Understanding Pet Insurance Lingo
Pet insurance isn’t overly complicated, but the technical jargon or insurance lingo can make it sound that way. Insurance is a safety net for pet owners should their beloved animal get hurt or fall ill unexpectedly. Pet insurance covers veterinary costs and may prevent you from getting into debt because of a simple trip to the vet. Unfortunately, unless you work in the insurance industry, it can be difficult to understand it all. So, what does the insurance lingo mean?
Traditional pet insurance plans have deductibles. A deductible is the amount paid out of your pocket before any costs are covered by the insurer. For example, if your pet plan has a $1,000 deductible, you’ll pick up the tab for the first $1,000 of veterinary costs while the insurer pays the rest.
Deductibles can vary considerably also. Usually, pet insurers decrease the deductible amount when you pay a higher monthly premium. So, that means if you were to increase your monthly premiums, you could reduce the deductible to only a few hundred dollars. That could help those who aren’t able to cover a higher deductible rate. Of course, it can also work in the reverse. You could pay less per month and get a higher deductible.
Insurers usually create an annual limit for each pet plan policy. This is the maximum amount the insurer will pay per year towards any veterinary or pet care costs. For instance, a pet insurance provider may have a $10,000 annual limit on your policy with a no claim limit.

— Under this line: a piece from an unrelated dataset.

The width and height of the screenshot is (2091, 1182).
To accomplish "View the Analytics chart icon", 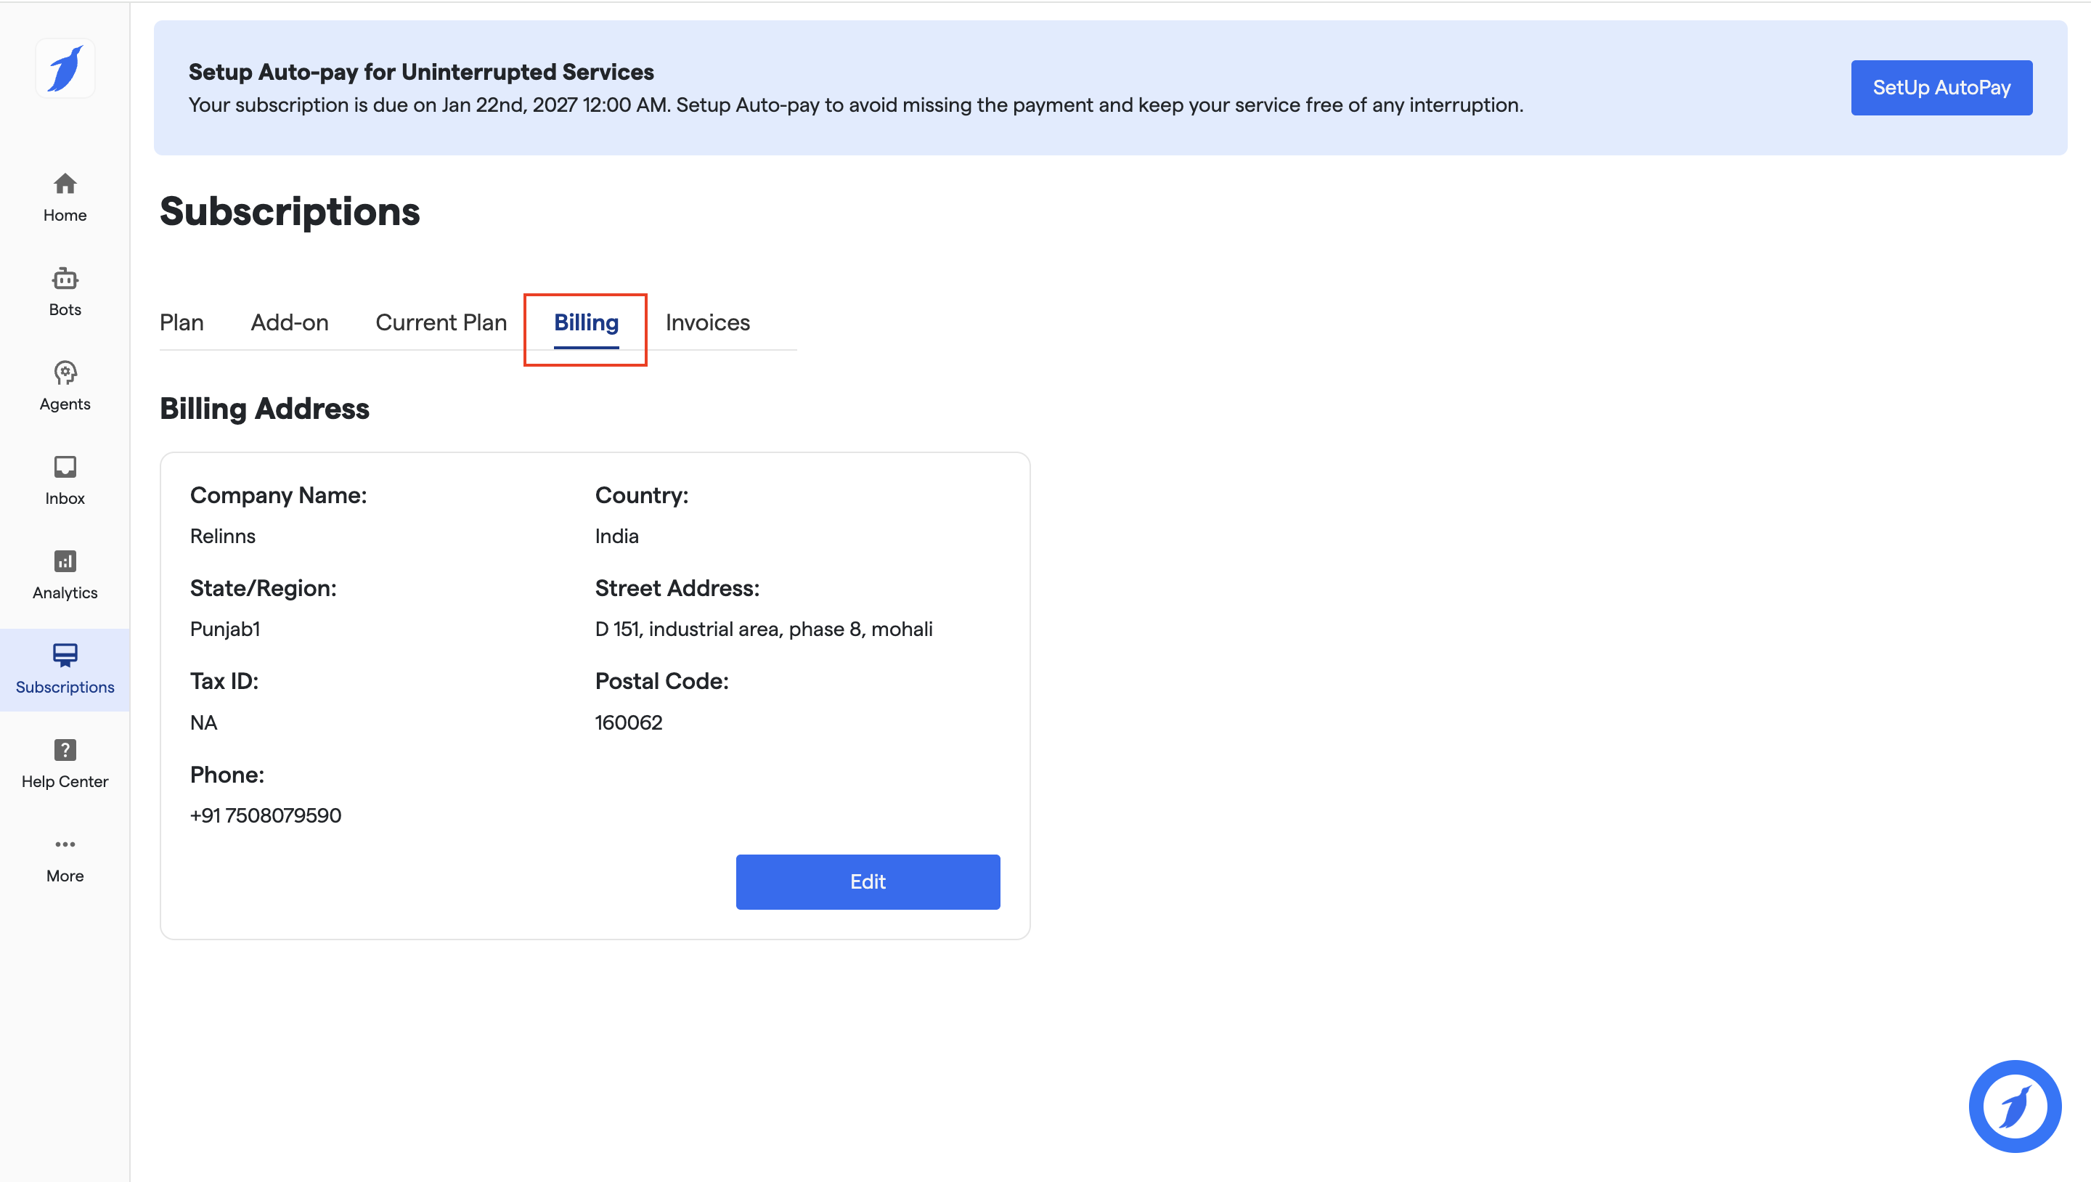I will coord(65,562).
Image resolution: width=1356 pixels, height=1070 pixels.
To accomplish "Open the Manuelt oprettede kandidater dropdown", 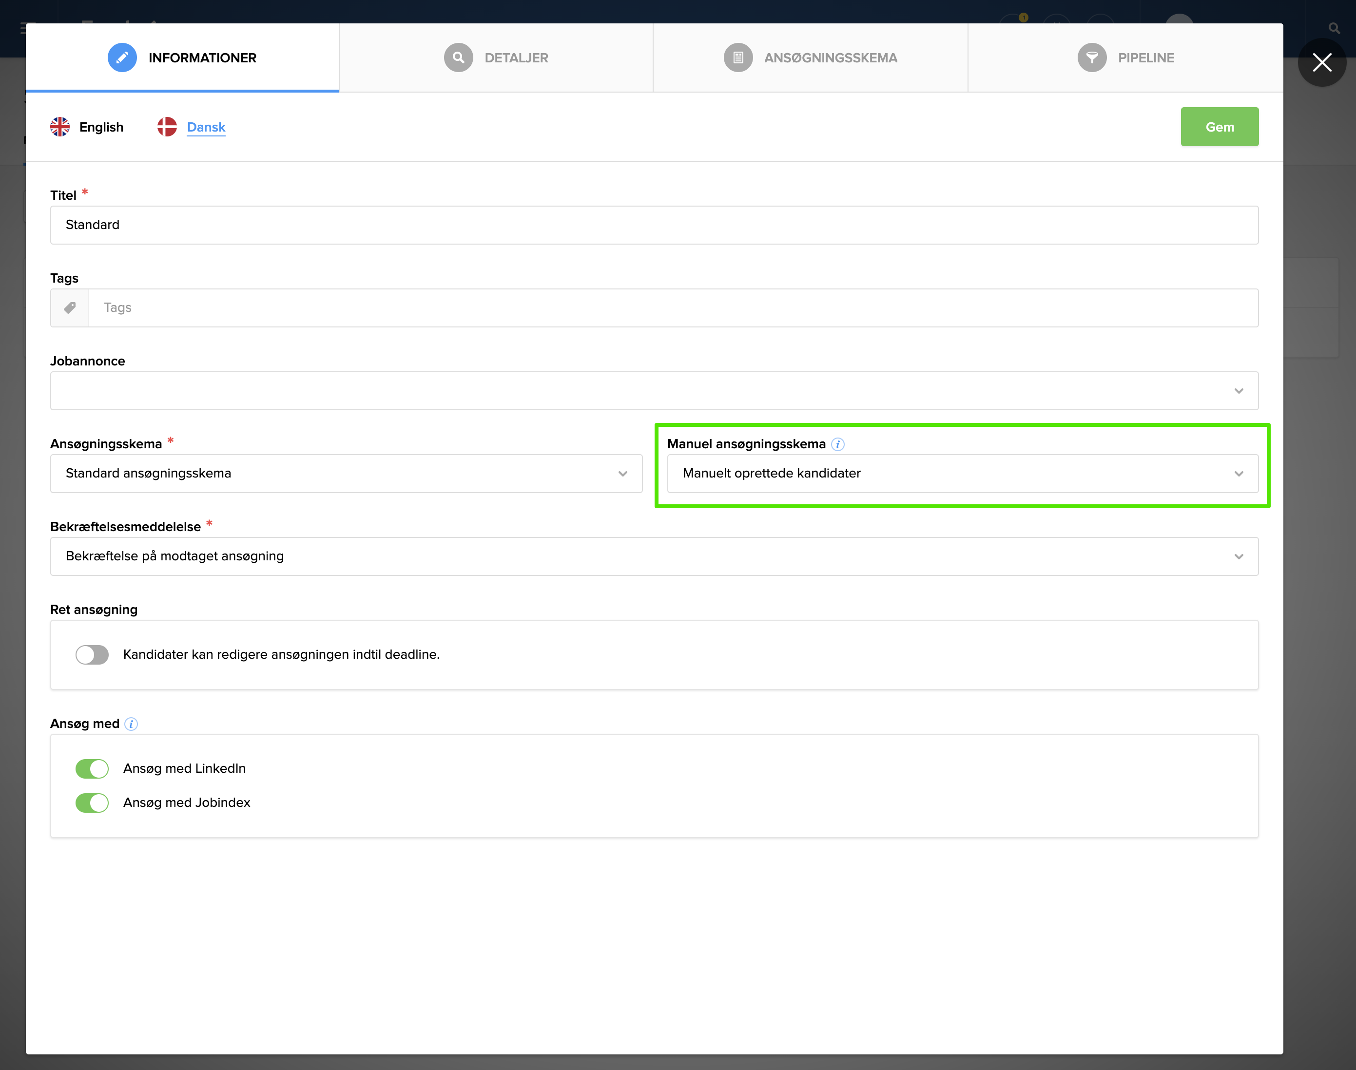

That means you could, potentially, make several claims throughout the year and the costs (up to $10,000) would be covered.
Others may have additional limits. For example, your insurer may have an annual limit of $5,000 but only allows two claims per year. That means whether the annual limit is met, you’re only able to submit two insurance claims for that period. Of course, every insurance provider is different, so it’s essential to know – and understand – these limits. Some will limit the amount they’ll cover while others limit how many claims you can make per year.
Pet insurance providers offer reimbursement percentages to policy holders. This is the amount an insurer will pay you to cover the costs towards a veterinary bill. It can be anything from 50% to 100% of the total costs. This, of course, depends on the provider and the type of coverage you have. For instance, maybe your pet required emergency veterinary care. As a result, you face a $4,500 vet bill and reimbursement percentage is 80%.
You pay the vet the full amount and the pet insurance company will reimburse you $3,600. That leaves you to cover the remaining $900 or 20%. Reimbursement percentages vary with each plan.
Customizable coverage is increasingly popular among pet owners because it can be tailored to your pet’s specific needs. For example, if you have an older German Sheppard with a chronic health condition, you could customize your policy to include hereditary or chronic illness. That means your pet’s vet costs for their chronic ailment would be covered. Of course, costs can increase the more coverage you have.